>>>>>

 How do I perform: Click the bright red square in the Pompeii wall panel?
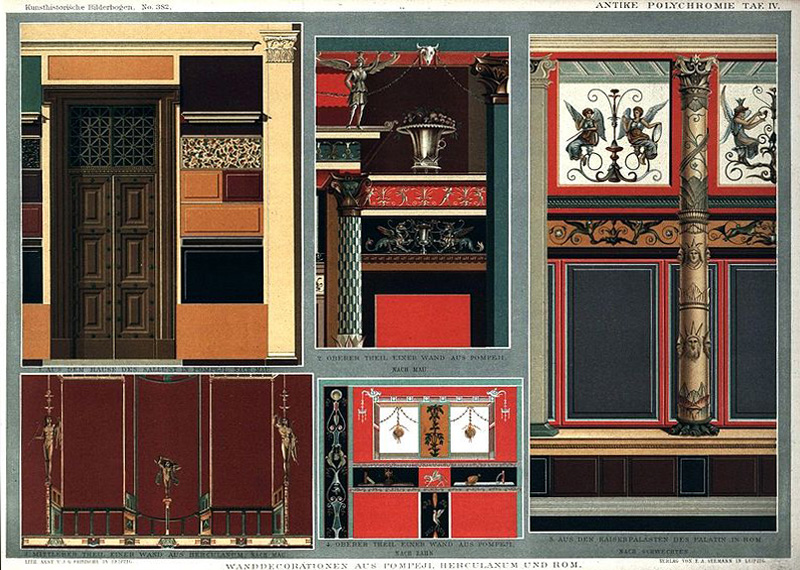(421, 319)

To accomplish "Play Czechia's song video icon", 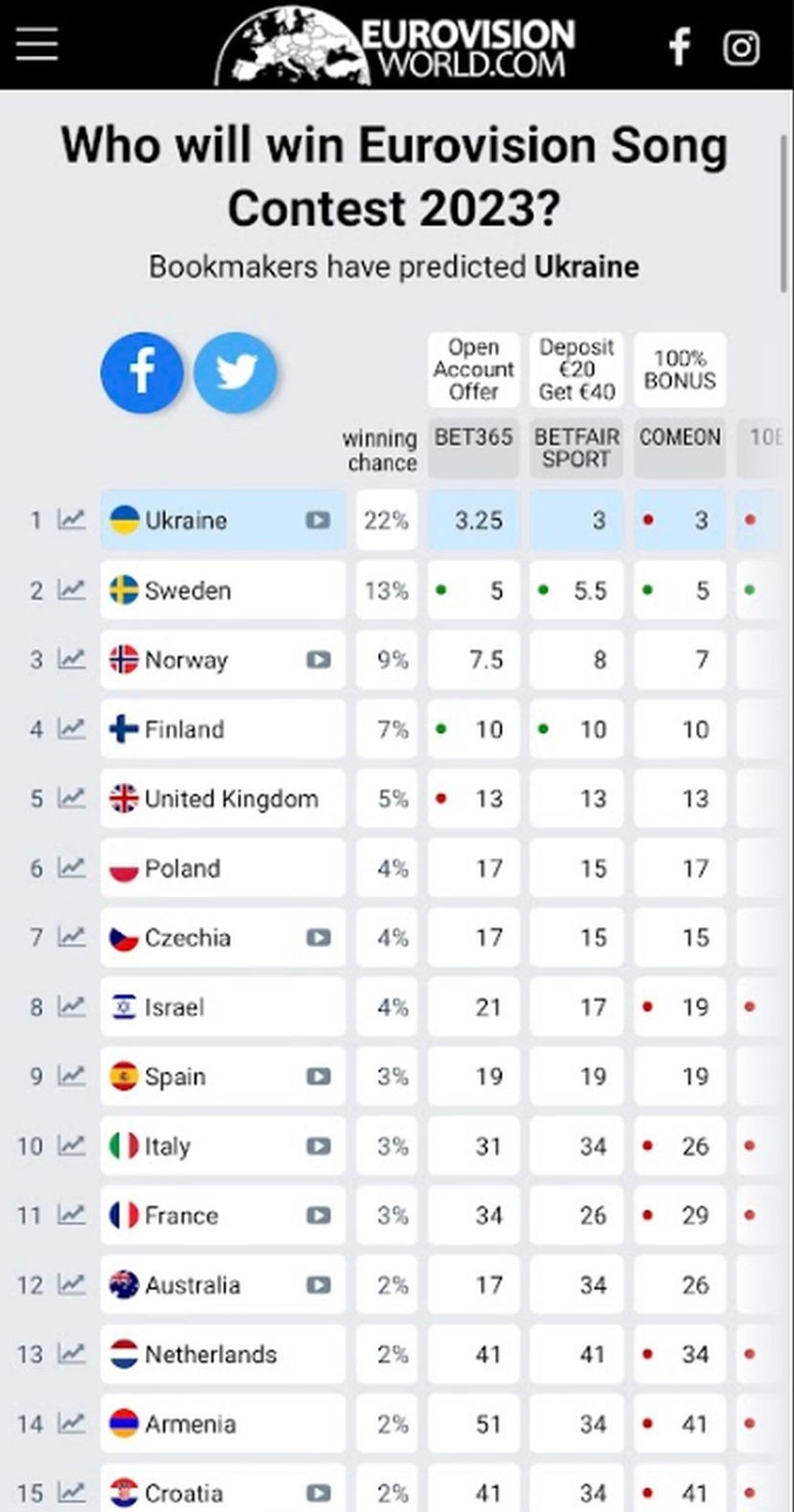I will 318,938.
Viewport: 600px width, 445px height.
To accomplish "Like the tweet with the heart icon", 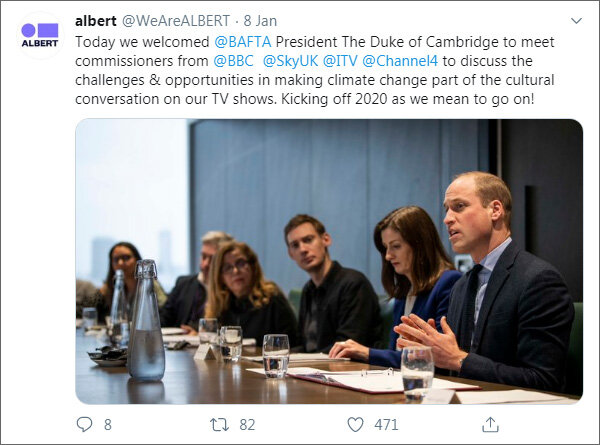I will coord(355,424).
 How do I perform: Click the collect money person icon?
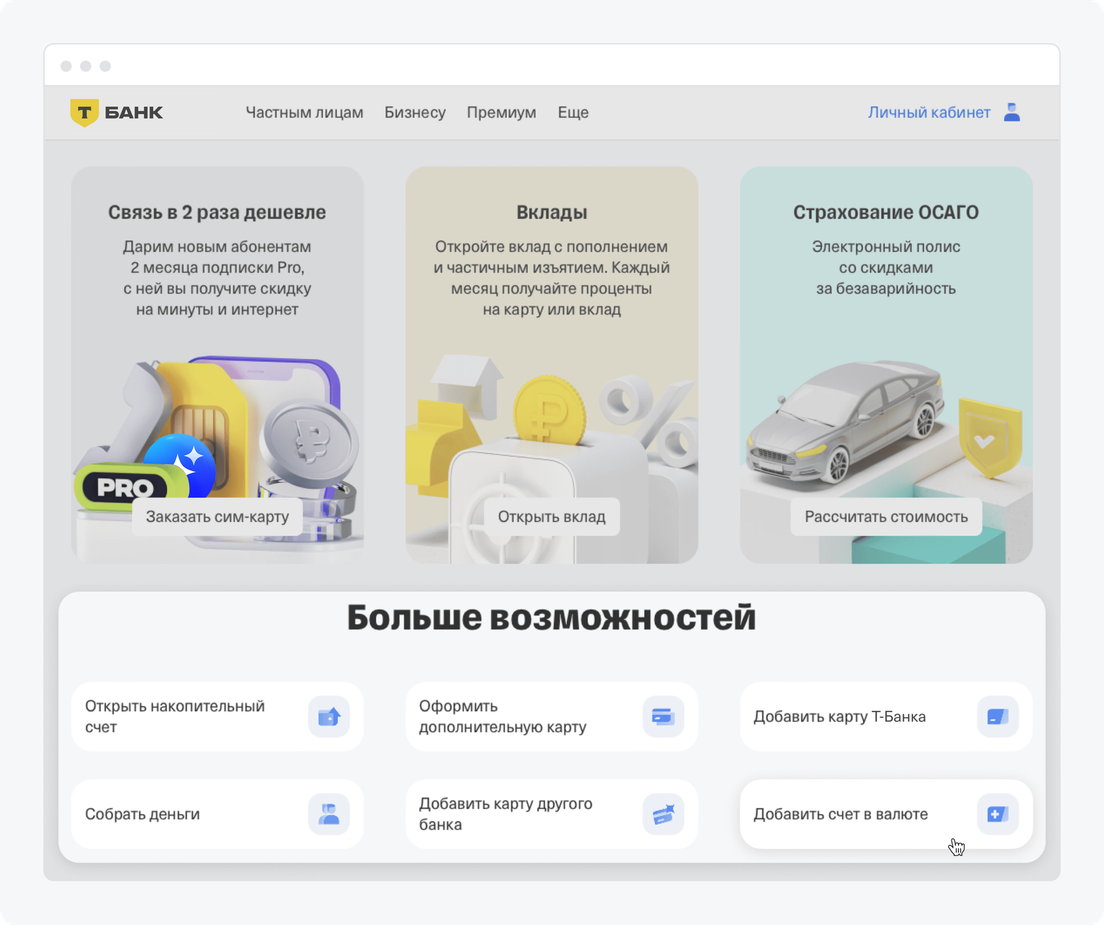[x=329, y=814]
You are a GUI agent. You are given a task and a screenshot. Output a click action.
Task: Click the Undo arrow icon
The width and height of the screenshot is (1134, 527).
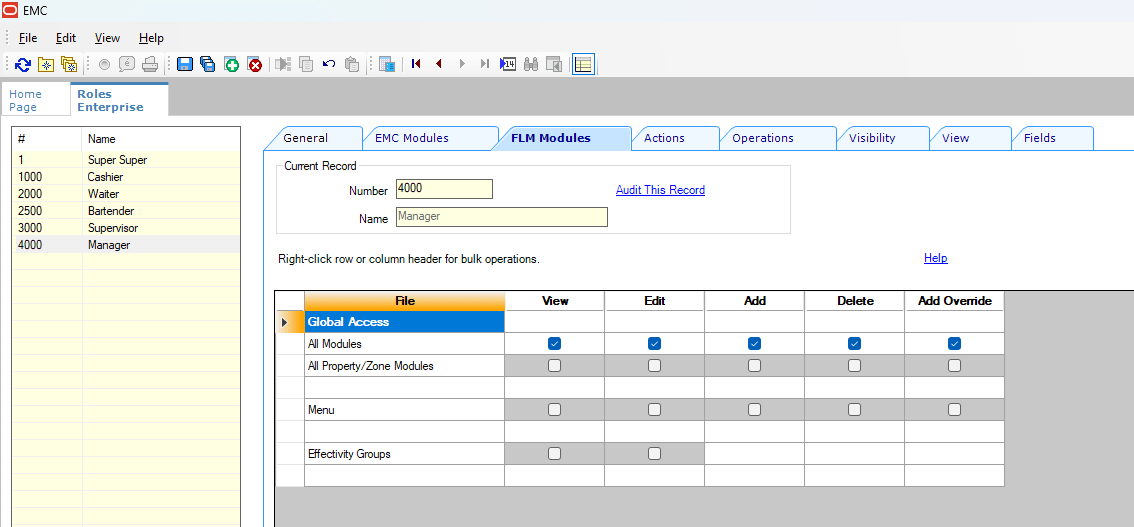point(329,64)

<<<<<

Begin with the line that has "The width and" and continue to the last line of the entries, printing each line exactly and nothing else; include both ends and skip the pictures.

The width and height of the screenshot is (1134, 527).
point(329,64)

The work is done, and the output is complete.